と、まるで自分の心を読んだように彼女も言ってくる。

 彼女に促されるまま、車庫内で車外の確認を済ませて主電源を投入。乗務員室で今回の列車番号をの設定を済ませ、発車ボタンを押すと列車を駅へ向かって動き始めた。ここはまだ軌道上にある巨大な宇宙施設の中なので、列車はレール上を走行する。足元からは車輪とレールとの振動が伝わってきて「ああ、鉄道なんだな」と実感していたが、いつまでもこうしてはいられない。

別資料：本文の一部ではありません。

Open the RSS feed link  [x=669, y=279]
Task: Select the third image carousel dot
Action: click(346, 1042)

 このアヤと名乗った少女、ここにいるのが当たり前というような顔をしている。彼女には色々聞きたいことがあるのだが、駅までに時間の余裕はあまりないので何も聞けずに確認作業をしていく。彼女も慣れた手つきで機器の操作を手伝ってくれる。そして出発前に加えて回送中に行う車内点検――これは空調の効き具合や電灯、トイレ、洗面所の確認など列車の走行とは直接関係のない機器の点検ということで、実際に車内を端から端まで歩いて行い、車掌室のモニターからわからないところを見ることになっている――も手伝ってくれた。

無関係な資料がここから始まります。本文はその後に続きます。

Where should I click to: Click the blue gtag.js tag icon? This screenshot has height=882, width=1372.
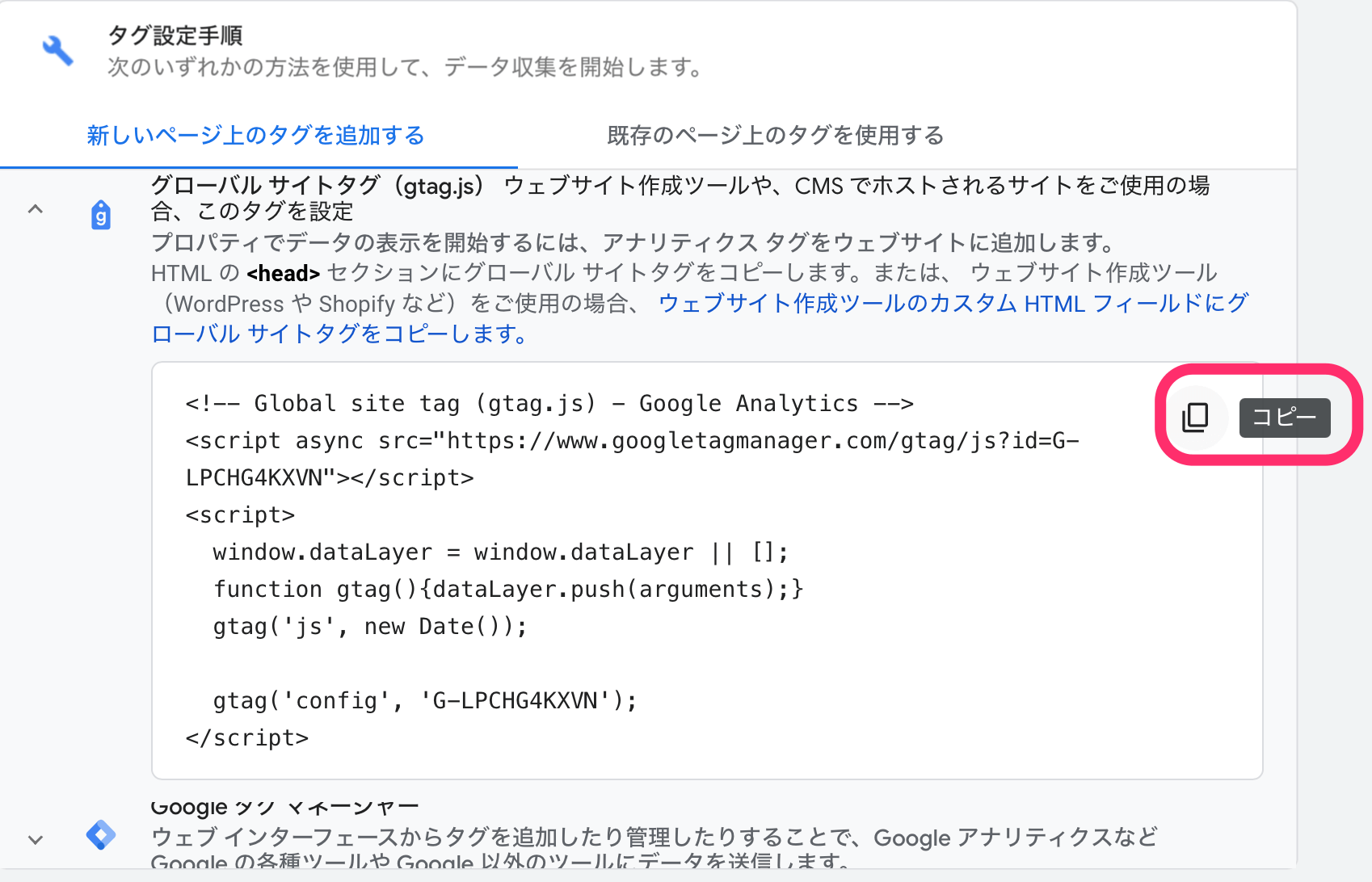[101, 215]
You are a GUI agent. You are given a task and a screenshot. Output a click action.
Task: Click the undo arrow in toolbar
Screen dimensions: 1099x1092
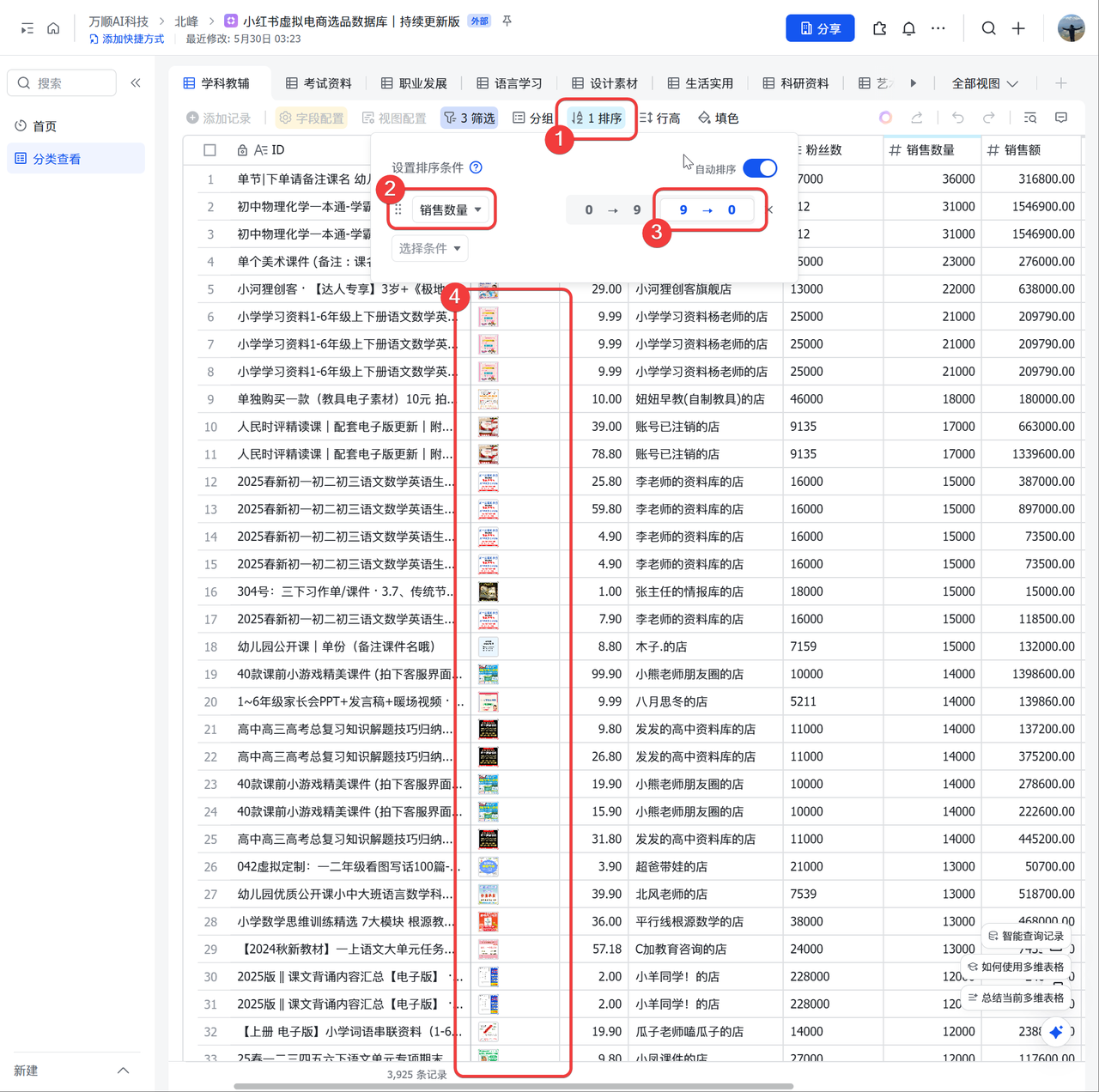[x=957, y=118]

 しかも、いつの間にか彼女の指示に従いながら確認作業をするようになっている。これでは見習い時代と同じだな、なんて思いながらも彼女の指示は的確で、そのうえ無駄がないのでとりあえず言う通りに動いておくことにした。彼女の様子を見るところ、長いことこうして列車に乗っていたようだ。だとしても今までこのような人の存在を聞いたことはないのが不思議である。


 駅が近づいて来た。ホームに進入するときは車掌室の窓を開け、身を乗り出して確認する。さらに片手は非常停止スイッチにかけておく。

 到着後確認が済んだらドアを開けてお客さんが乗り込めるようにして発車時間までしばらく待機する。時計とお客さんを交互に見ながら待つが、この列車はいくつかの鉱山と工場のある工業地帯を走るのでお客さんも多い。

 時間になり、ドアを閉めてホーム確認、そして先程と同じように発車すると列車はゆっくりと今度は宇宙空間へ向けて走り出した。